In the data below, retype exactly the line that contains "You are a GUI" and every line after it, through the last.

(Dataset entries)
>>>>>
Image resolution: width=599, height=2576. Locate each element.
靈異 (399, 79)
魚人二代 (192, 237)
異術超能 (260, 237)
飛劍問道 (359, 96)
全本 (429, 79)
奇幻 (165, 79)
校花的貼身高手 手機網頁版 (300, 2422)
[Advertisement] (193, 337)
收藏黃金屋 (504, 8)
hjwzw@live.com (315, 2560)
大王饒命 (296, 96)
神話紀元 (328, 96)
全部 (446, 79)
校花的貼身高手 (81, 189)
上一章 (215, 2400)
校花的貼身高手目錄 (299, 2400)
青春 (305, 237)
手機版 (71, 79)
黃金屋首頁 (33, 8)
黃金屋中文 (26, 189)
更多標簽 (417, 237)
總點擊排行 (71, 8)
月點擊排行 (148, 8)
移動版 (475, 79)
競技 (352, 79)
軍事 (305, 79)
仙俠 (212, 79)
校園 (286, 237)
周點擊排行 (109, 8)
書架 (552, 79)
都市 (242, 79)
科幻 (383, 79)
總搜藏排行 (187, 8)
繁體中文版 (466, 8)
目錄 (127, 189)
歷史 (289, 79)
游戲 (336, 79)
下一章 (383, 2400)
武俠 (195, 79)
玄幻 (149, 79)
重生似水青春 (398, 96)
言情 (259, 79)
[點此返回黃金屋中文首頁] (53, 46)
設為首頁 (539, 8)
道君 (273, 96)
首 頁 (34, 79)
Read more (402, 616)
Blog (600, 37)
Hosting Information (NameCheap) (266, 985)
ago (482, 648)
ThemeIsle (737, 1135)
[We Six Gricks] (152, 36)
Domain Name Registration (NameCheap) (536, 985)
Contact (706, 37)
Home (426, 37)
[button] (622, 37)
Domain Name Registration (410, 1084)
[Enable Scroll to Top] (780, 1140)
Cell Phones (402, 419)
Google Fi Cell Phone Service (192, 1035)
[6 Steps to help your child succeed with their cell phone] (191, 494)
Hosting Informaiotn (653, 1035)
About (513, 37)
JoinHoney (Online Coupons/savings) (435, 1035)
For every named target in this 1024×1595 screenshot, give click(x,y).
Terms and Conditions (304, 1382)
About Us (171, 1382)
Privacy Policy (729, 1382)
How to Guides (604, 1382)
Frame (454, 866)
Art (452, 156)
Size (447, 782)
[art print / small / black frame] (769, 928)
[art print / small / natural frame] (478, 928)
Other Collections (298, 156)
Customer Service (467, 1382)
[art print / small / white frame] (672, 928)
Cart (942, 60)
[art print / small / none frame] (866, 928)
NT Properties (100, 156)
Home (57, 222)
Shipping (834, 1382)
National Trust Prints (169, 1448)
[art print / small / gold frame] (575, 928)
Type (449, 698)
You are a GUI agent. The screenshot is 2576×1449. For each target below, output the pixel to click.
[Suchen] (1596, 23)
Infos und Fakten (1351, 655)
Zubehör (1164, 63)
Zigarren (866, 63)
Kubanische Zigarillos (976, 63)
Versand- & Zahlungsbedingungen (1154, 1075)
<<<<<
Task result>
You are a GUI agent. The screenshot is 2576×1449. For each target below, output the pixel to click.
[Suchen] (1596, 23)
Infos und Fakten (1351, 655)
Zubehör (1164, 63)
Zigarren (866, 63)
Kubanische Zigarillos (976, 63)
Versand- & Zahlungsbedingungen (1154, 1075)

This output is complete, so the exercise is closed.